The code below is meant to put the first column of an input file into array gene1[] and the second column into gene2[]. I'm reading line-by-line, searching for a space (the gene names are variable length) and using that position to chop the string with line.substr(). The cout statements will not be needed but I've put them in to try to understand what's happening, and it seems that the string is not being split - maybe find_first_of() is not locating a space? The values output for gene1[i] and gene2[i] are the entire string (e.g. line). Any advice appreciated.

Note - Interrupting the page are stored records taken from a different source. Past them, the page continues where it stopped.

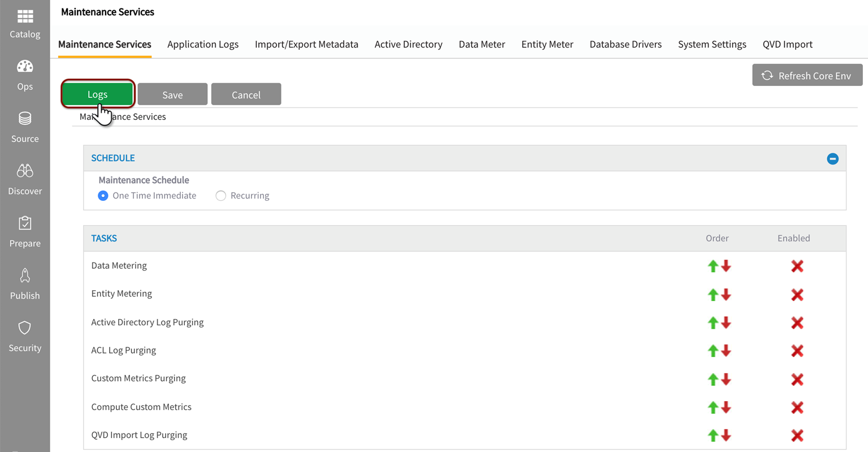Viewport: 868px width, 452px height.
Task: Toggle Enabled for QVD Import Log Purging
Action: [x=797, y=435]
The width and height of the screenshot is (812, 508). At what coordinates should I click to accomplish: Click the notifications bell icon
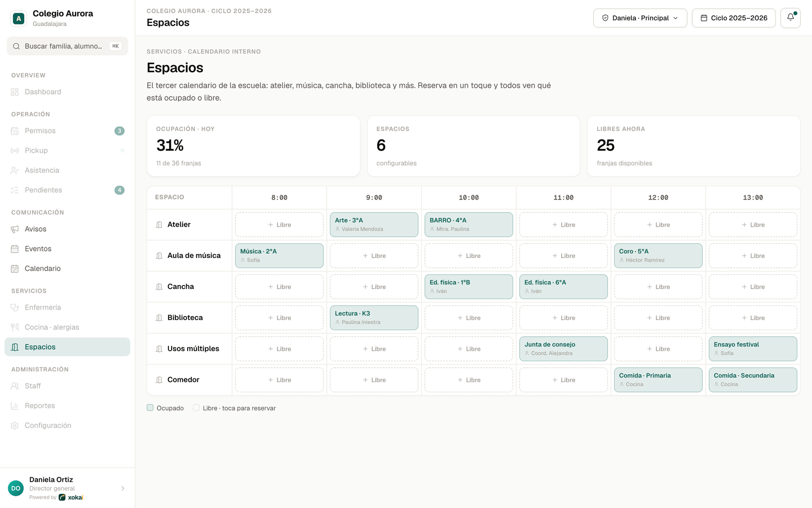click(x=790, y=18)
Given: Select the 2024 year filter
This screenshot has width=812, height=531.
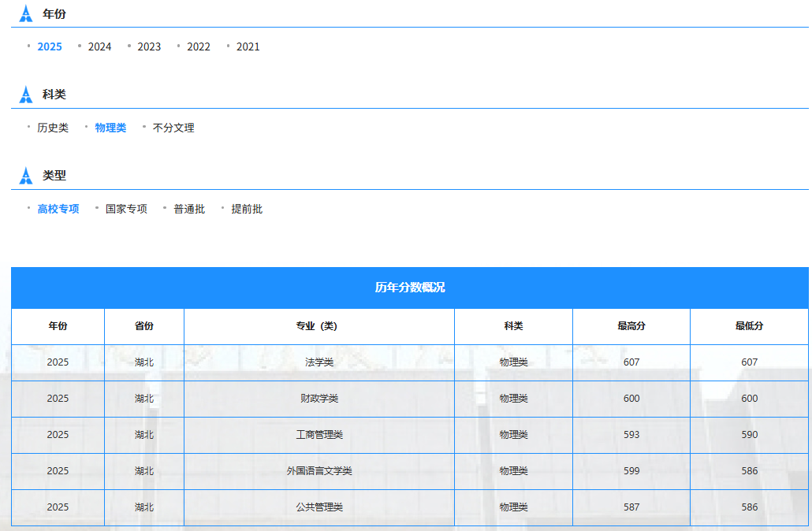Looking at the screenshot, I should [99, 46].
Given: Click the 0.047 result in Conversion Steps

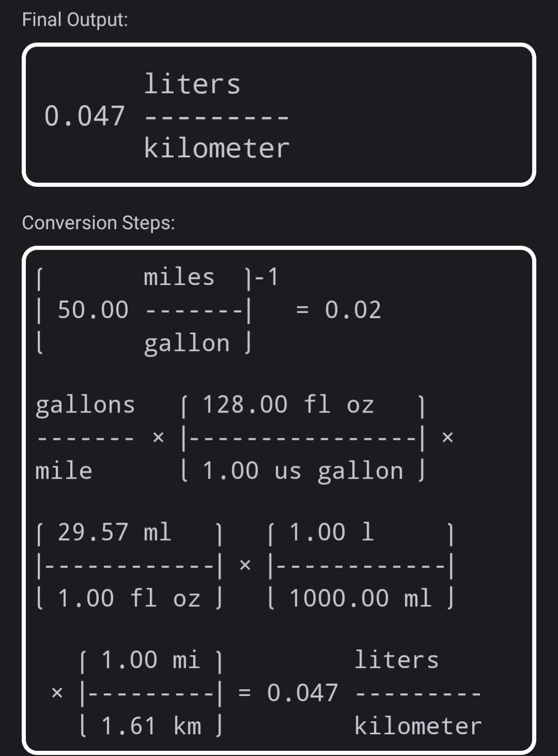Looking at the screenshot, I should 303,693.
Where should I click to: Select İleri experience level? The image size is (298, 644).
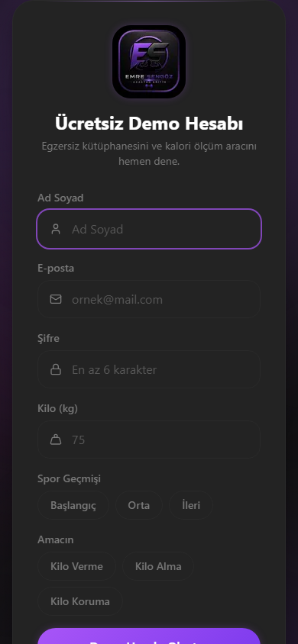pyautogui.click(x=191, y=505)
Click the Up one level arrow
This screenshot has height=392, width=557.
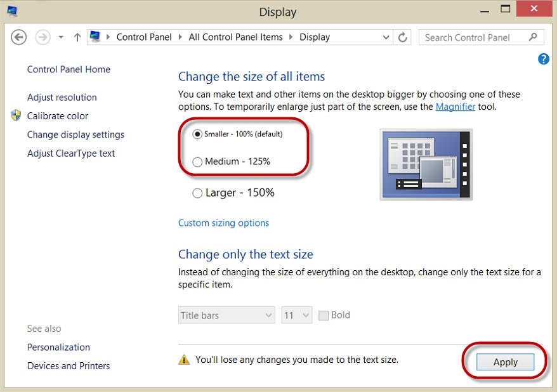coord(77,37)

1 2 3 4 5 6 7 8 9 10 11 12 13
size_t spacelocation2;//variable to hold location of space in infile1
while (!getline(infile1, line).eof()) //check for end of file
{
cout<<"The first line is - "<<line<<endl;
spacelocation2 = line.find_first_of(" ", 0);//Find space location
gene1[i] = line.substr(0, spacelocation2-1);
cout<< "First gene is " << gene1[i];
gene2[i] = line.substr(spacelocation2, line.length()-spacelocation2);
cout<<" and second gene is "<< gene2[i]<<endl;
i++;
}
I recommend providing a few more clues. Can you type an example of some values that you are seeing in the debugger? I assume that you are stepping into the code with the debugger. It should be fairly simple to debug if you are using a debugging GUI. When you get inside the while loop, what is the value of the line string? What is the location that is returned and stored into spacelocation2? I don't see anything wrong with the substr calls but if a space wasn't found, it seems to me that you would have major problems (undefined behavior). string::npos is returned when space isn't found. If the substr calls are made with npos, I'm not sure how you would end up with the entire string in both gene arrays. the bottom line is that you need to be testing the return value of find_first_of prior to using it. You are assuming that a space will always be found. In the find_first_of call, the second arg is optional. If you are searching from the beginning, the default parameter is set to 0 already so you don't need to specify that second parameter.
Thanks for your pointers. I left out the 0 parameter and added a test for the spacelocation to make sure it's valid. The problem was that I trusted the data provider and didn't check the input file - it was tab delimited, not space. Changed the search to "\t" and with a bit of tweaking all is well.
Thanks for your help, sorry it was such a silly error - I really should have found that myself!